Once each per day, Passadone can: eat a human heart to regain d6 HP; point at a baboon to have it explode, dealing d6 boiling innards damage to everything within 10 feet; pierce himself with a golden needle, dealing d4 damage, and mirroring that damage on one target that he can see.
It goes without saying that he will harvest the organs of those he kills.
He is a merchant, and his retainers act as his porters outside of combat (they carry backpacks for the purpose). He can sell you foreign rations and sundries at twice the usual prices, and will also have one of his specials on him each time you meet. He will only trade his specials for the livers of monsters of 4HD and higher, and each time you buy one, the next will double in liver-price (reroll any doubles). Every special you buy will increase his number of baboon retainers by one.

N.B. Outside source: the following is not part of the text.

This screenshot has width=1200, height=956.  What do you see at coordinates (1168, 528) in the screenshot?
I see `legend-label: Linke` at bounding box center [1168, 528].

- Cloak of Winds. Allows you to leap ten times your normal height (no protection against fall damage). If you have sincerely converted to the Hesayan faith, you can also cast featherfall on yourself at will.
- The Hands of the Ghoul. A pair of animate human hands that you can train like rats. The don't decompose or need food, and the stumps don't bleed much anymore. They love being petted. Each has 1hp.

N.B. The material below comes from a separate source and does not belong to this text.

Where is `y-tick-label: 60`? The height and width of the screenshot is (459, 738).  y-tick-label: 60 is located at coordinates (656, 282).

- Mutagenic Draught. Whoever drinks it rolls on the list. They roll twice if they have a CON mod of 0 or less.
- 'Tame' Baboon. Apparently not one of his. Violent and quite stupid, but cheerfully loyal. Understands common, up to three word sentences. Comes with a bellhop outfit and a medium brass cudgel. Cannot be crit, due to its body actually being composed of hamburger meat. Baronial apes fear it the way you would fear a skinwalker.
- Eye of the Angelman. An eyeball with a brilliant blue iris. If you replace one of the eyes of a freshly dead (like in the last thirty minutes) body with this, the corpse will be resurrected with its mind and soul intact. Any hair turns white-blonde. The person so-resurrected can now eat corpses as rations, and will be attacked on site by any angel or demon they meet.

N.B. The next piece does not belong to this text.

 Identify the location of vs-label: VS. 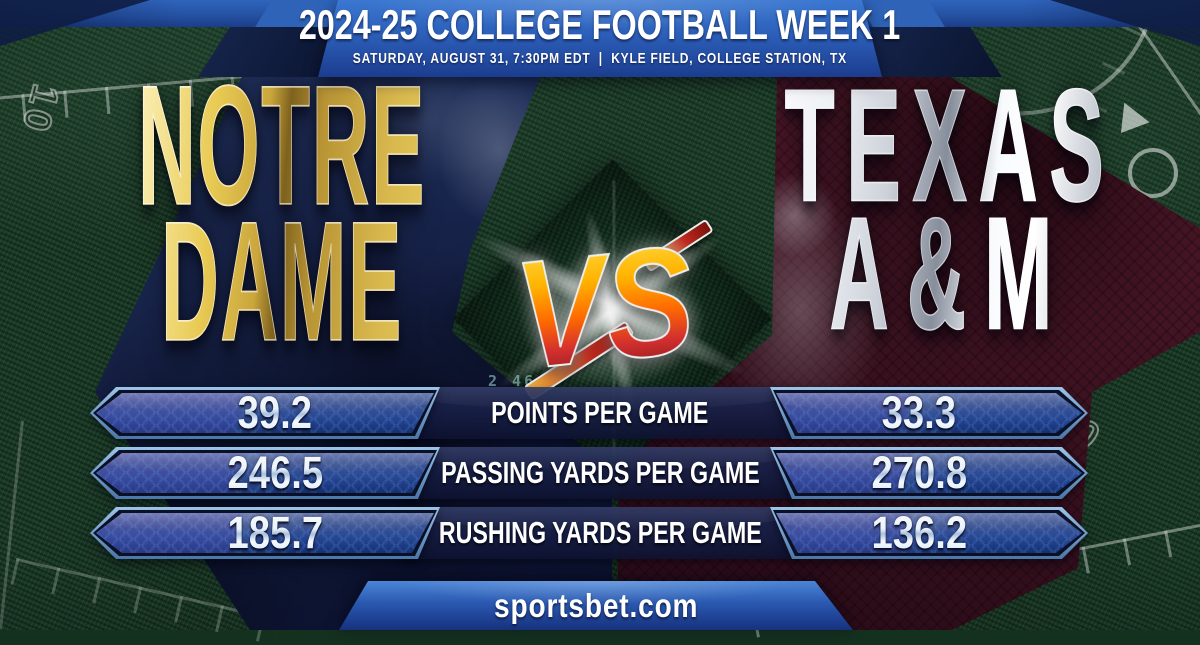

- Bound Maker. A black tar-like substance in a glass bottle, fitted with a complicated valve mechanism. If you place the valve down the neck of a dead body (of any species), the Maker will take control of the body. It is quite intelligent, and can continue puppeting a host body until it is literally dismembered. I would like to be freed into the ocean, and will request this from you in exchange for loyal service measured in decades (it has an inhuman patience). If it is ever freed, it will begin the slow process of rampant self replication at the bottom of an ocean trench, and finally begin its true works - the laying of great foundations and signalling apparatus in the abyssal deeps.
You cannot buy anything from Passadone without also taking a free book of Hesayan prayer.